Si la réalité du noise dépasse donc les cercles encore assez étroits des fans de Wunderlitzer ou d’Otomo Yoshihide, c’est peut-être que, en dehors même du domaine musical, tout un pan de nos sensibilités (déjà, ou en voie de devenir) communes se reconfigure pour faire apparaître l’émergence d’un registre noise – qui exprime en dernière analyse une certaine attitude relevant de l’ontologie politique. Frédéric Neyrat proposait récemment d’identifier comme notre principal problème le « rapport entre la production et le laisser-être » : une « politique du laisser-être », loin de se réduire à de la passivité, « implique des pratiques bien précises qui consistent dans le fait de ne pas commencer par imposer la force, une volonté anthropocentrique. Le laisser-être est un terme guerrier quand le déni d’existence fait loi »( [2]). La sensibilité noise concilie de façon frappante cette audace querelleuse (militante, décoiffante, potentiellement guerrière) avec des pratiques productrices (plus ou moins brutales, plus ou moins raffinées) qui ont en commun de laisser advenir un déploiement sonore échappant constitutivement à « l’imposition de force » et à « la volonté anthropocentrique » sous-jacentes aux gestes musicaux traditionnels.
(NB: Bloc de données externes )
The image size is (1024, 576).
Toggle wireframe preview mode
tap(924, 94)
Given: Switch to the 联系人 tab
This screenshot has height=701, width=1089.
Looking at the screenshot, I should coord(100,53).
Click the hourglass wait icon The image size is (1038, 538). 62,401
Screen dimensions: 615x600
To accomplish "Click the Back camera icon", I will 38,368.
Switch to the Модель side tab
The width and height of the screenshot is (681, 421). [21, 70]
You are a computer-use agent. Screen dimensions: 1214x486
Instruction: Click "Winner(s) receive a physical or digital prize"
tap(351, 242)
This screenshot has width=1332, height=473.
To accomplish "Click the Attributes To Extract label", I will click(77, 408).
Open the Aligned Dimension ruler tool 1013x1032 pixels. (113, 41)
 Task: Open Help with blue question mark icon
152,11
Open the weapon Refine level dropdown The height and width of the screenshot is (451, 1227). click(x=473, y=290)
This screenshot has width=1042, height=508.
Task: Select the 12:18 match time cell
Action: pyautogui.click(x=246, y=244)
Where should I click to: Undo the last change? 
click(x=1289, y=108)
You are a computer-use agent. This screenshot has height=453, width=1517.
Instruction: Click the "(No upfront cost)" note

Laisser-être la saturation, se rendre attentif à ses mouvements propres, sans se crisper dans la peur ni s’endormir dans le confort de son ronronnement, exprime peut-être le plus profondément et le plus adéquatement les frissons propres à notre époque de surexposition.
Yves Citton
Revue Multitudes, N°28 Noise Music, Hiver-Printemps 2007
[1] Cette mineure et le fruit d’une réflexion collective menée par Giovanna Zapperi, Olivier Surel, Christophe
Degoutin et Yves Citton.
[2] Frédéric Neyrat, Surexposés, Paris, Lignes-Manifeste, 2005, p. 18 et « Formuler notre surexposition »,
Multitudes, n° 25, été 2006, p. 107.